Average score: 79% (based on 29 ratings)

Players

Average score: 3.3 out of 5 (based on 43 ratings with 2 reviews)

A real 1984 standout and a milestone of game history, very hard, but fun.

The Good
I didn't play Impossible Mission the year it came out, but in 1990 on the school Commodores. Was fun, but I was hopeless at solving the password puzzles, couldn't even get one letter of the password. Looking back at mid-1984, Impossible Mission had a new depth and creativity among games of both arcade and home.

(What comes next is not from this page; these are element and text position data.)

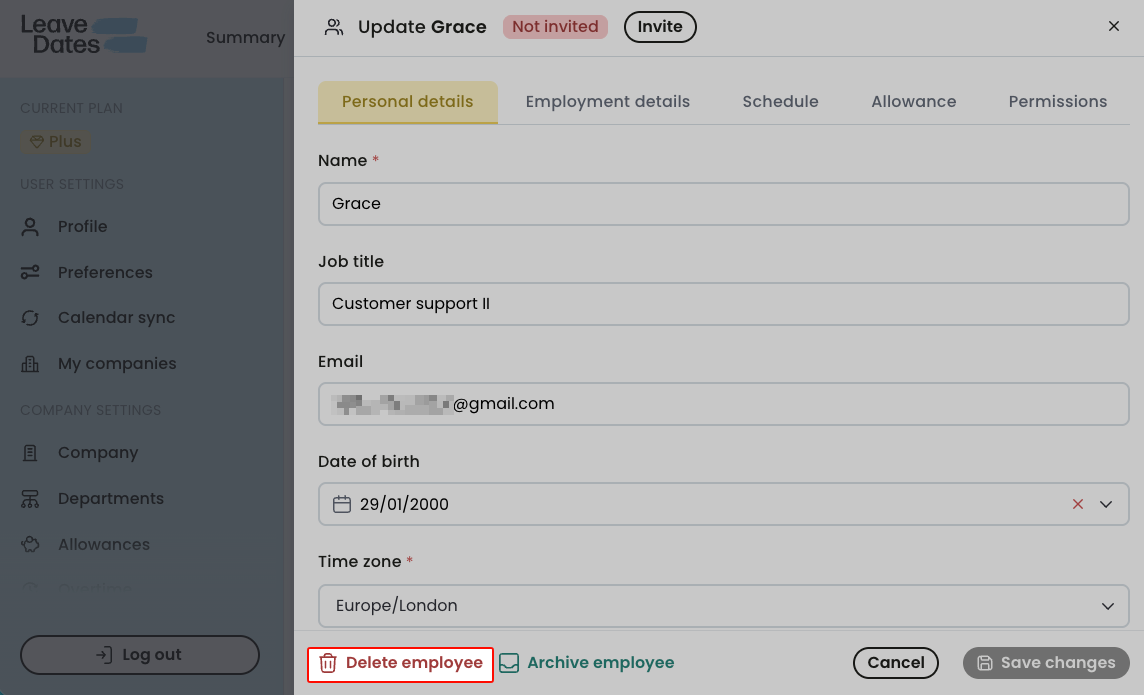Viewport: 1144px width, 695px height.
Task: Clear the date of birth using the red X
Action: click(1078, 504)
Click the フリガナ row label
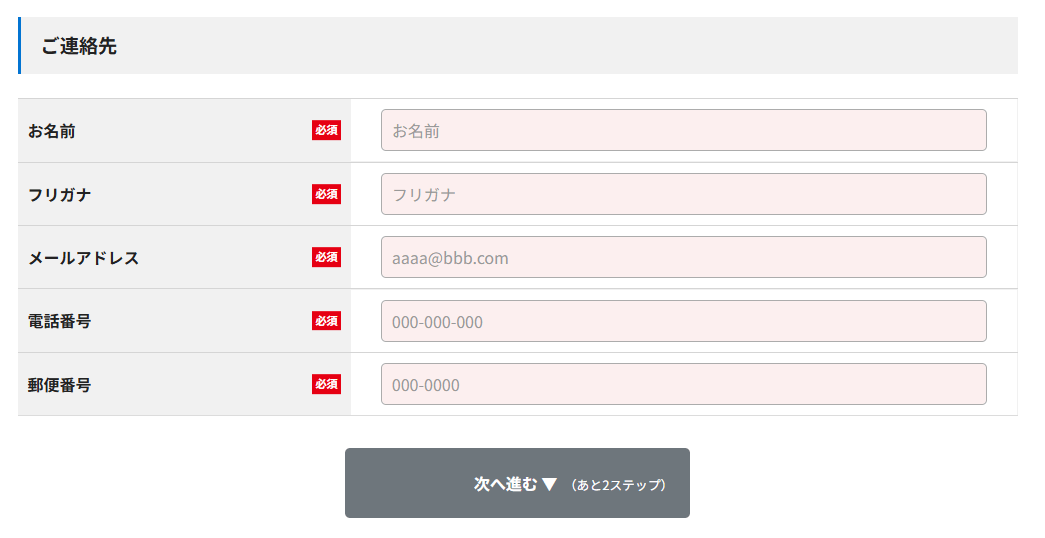 60,195
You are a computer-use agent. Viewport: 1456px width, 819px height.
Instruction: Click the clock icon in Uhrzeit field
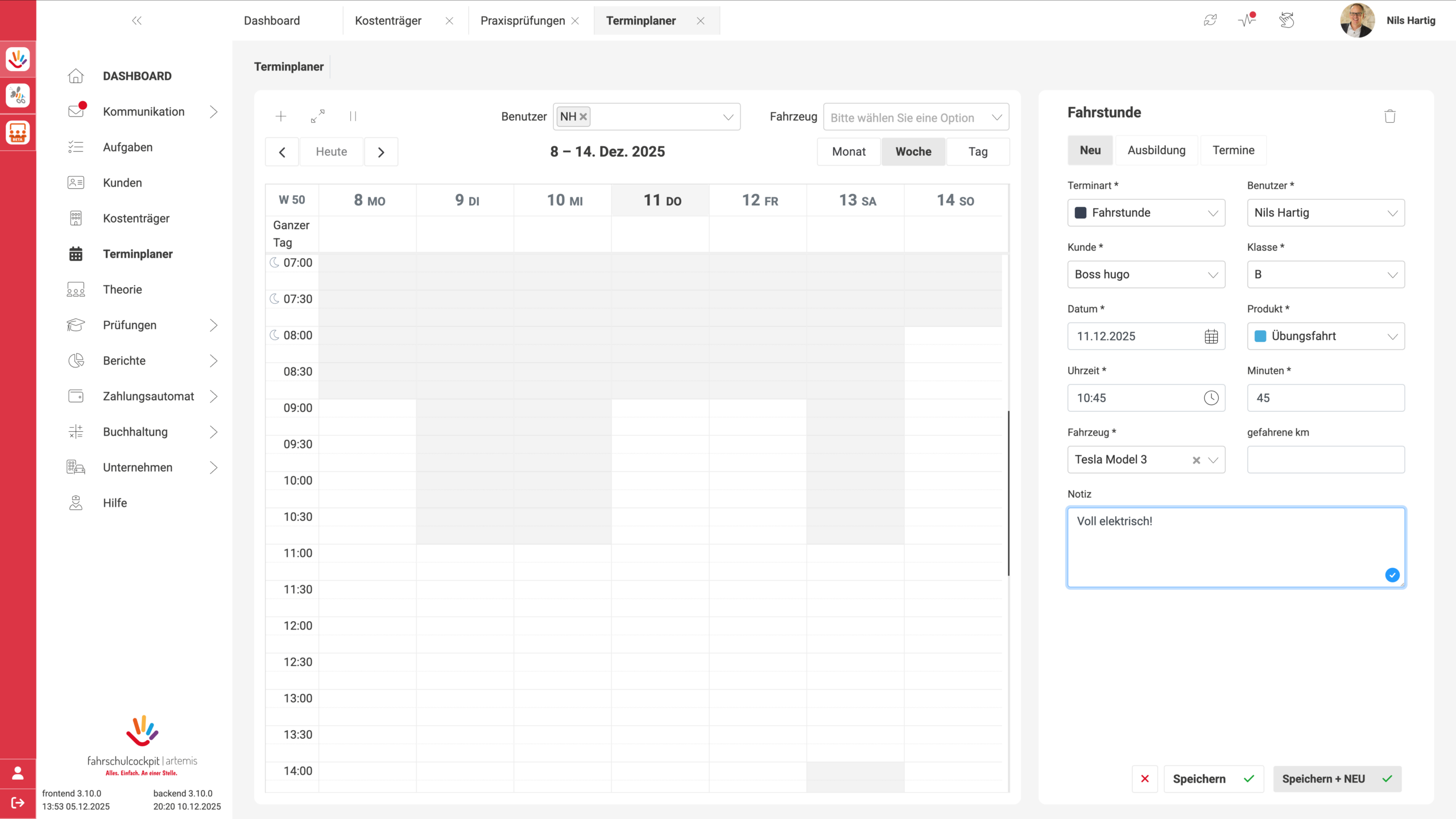pyautogui.click(x=1211, y=398)
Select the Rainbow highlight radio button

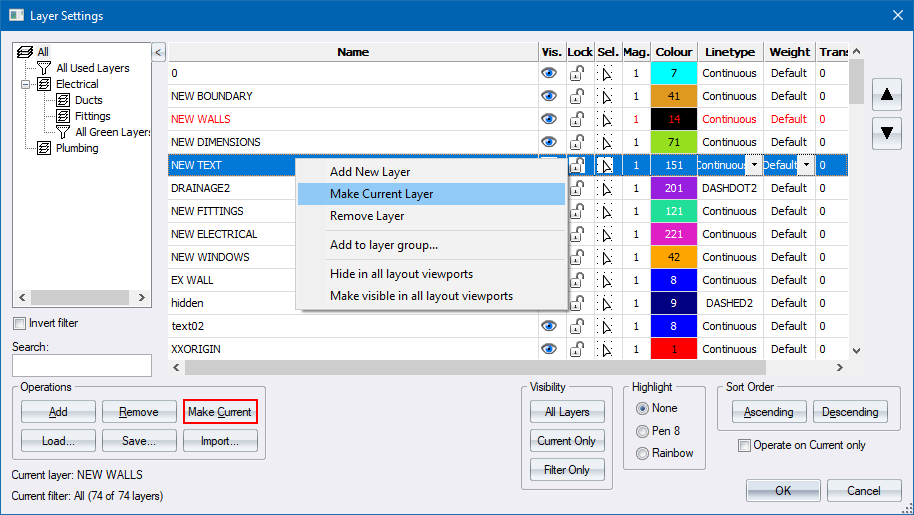[x=642, y=452]
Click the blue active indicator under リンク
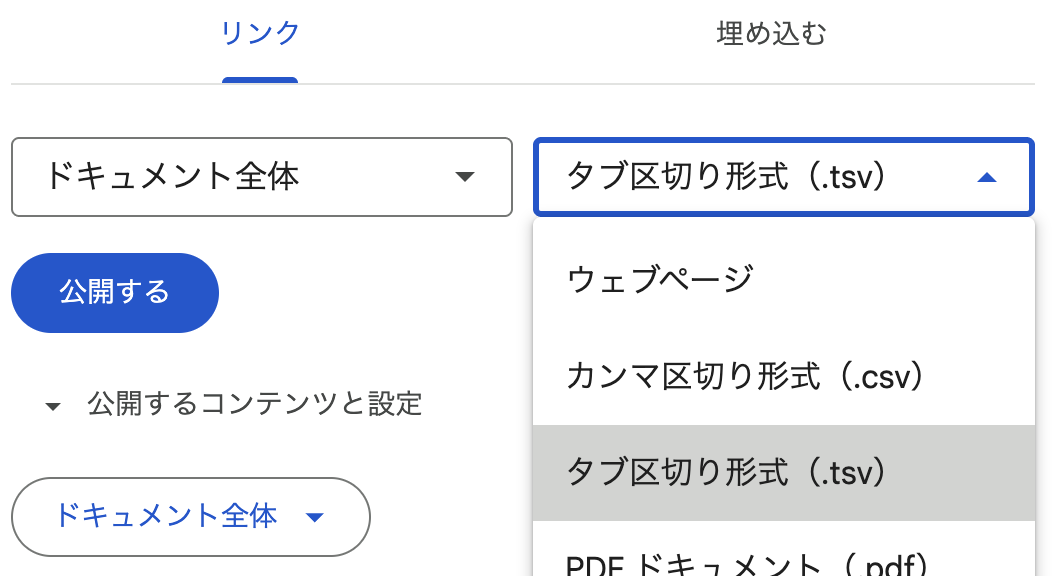 click(260, 80)
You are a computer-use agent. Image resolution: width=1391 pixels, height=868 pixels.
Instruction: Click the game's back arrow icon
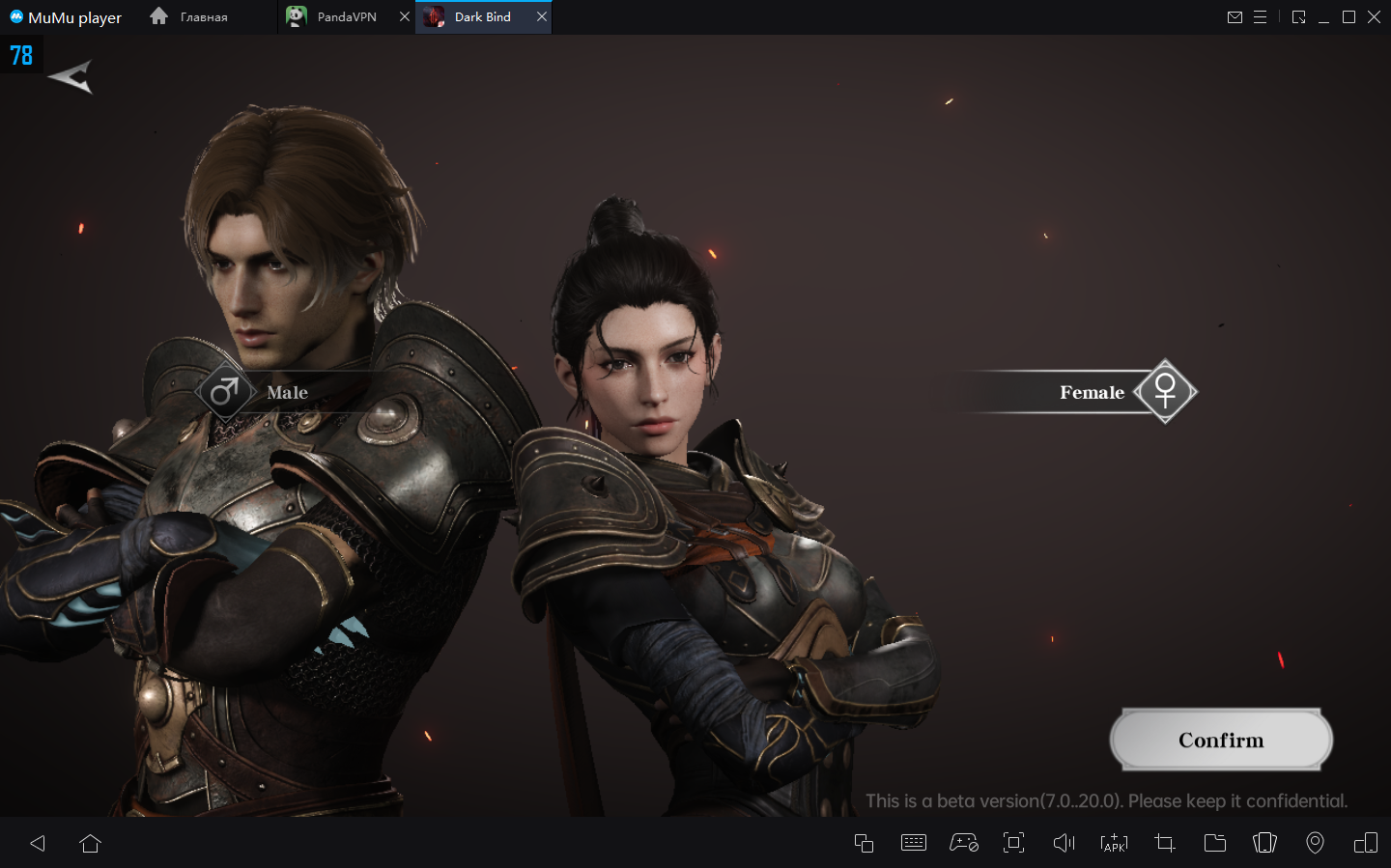(x=71, y=77)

The game is kind of an adaptation of Rogue, except with a major viewpoint change, you have a side view of the cross-section of a large multi-story building. It's not sword & sorcery or even guns and grenades, the hero's main weapon is acrobatics to dodge the enemy robots. It's VERY easy to be zapped by a robot or die by coming into contact with one. Some robots are smarter than others and/or more aggressive. You have to be patient and studious to figure out how to dodge them. That, combined with the overlapping film strip puzzle solving makes this very much a puzzle solver game. The setup is sort of like a comic villain's challenge, he's given you the seemingly impossible task of finding 36 puzzle pieces hidden in furniture guarded by robots, scattered among the rooms.

I think the overall concept is great, there's only one mission, but it takes a lot of failures, hopefully learning a little more each time, to finally solve all 9 password puzzles and get to the door of Elvin Atombender's control room before "Doomsday".

The Bad
The game tries the patience pretty hard and while you don't have lives to lose you suffer a pretty hefty time penalty and when you're a beginner you can soon give up hope of getting anywhere near finishing and have to accept the progress of gaining two or three password puzzles. But the thing is, even an experienced player who knows all the rooms, the puzzle pieces and the different robot behaviour can be dealt a really cruel hand at the start by the game's reorganization. You can end up with many alert and aggressive robots guarding furniture and potential puzzle pieces seemingly impossible to get to without a lot of time and patience or a "snooze password" to temporarily deactivate the robots, but then can find no snoozes nearby. So bad luck could make the mission literally impossible even for an expert.

One little thing that I think would've helped is making the building circular like in Impossible Mission II so that you can loop back to the first column of rooms if you get to the last and find that you've missed some puzzle pieces. Another fair piece of assistance would be marking on the map, not just rooms you've entered, but rooms you've searched thoroughly.

The Bottom Line
OK, so the recent remastering of this game available on Steam seems not inferior to the original, except that they've cut off the graphic of Elvin in his control room ("No! No! No!"), so that after his door opens, the screen crossfades to the "Mission Terminated" screen. I mean, as meagre as an ancient C64 graphic of an angry, defeated mad scientist and a "Mission Complete" screen seems today, it's a lot more satisfying than "Mission Terminated" after slaving away for weeks to get to the end.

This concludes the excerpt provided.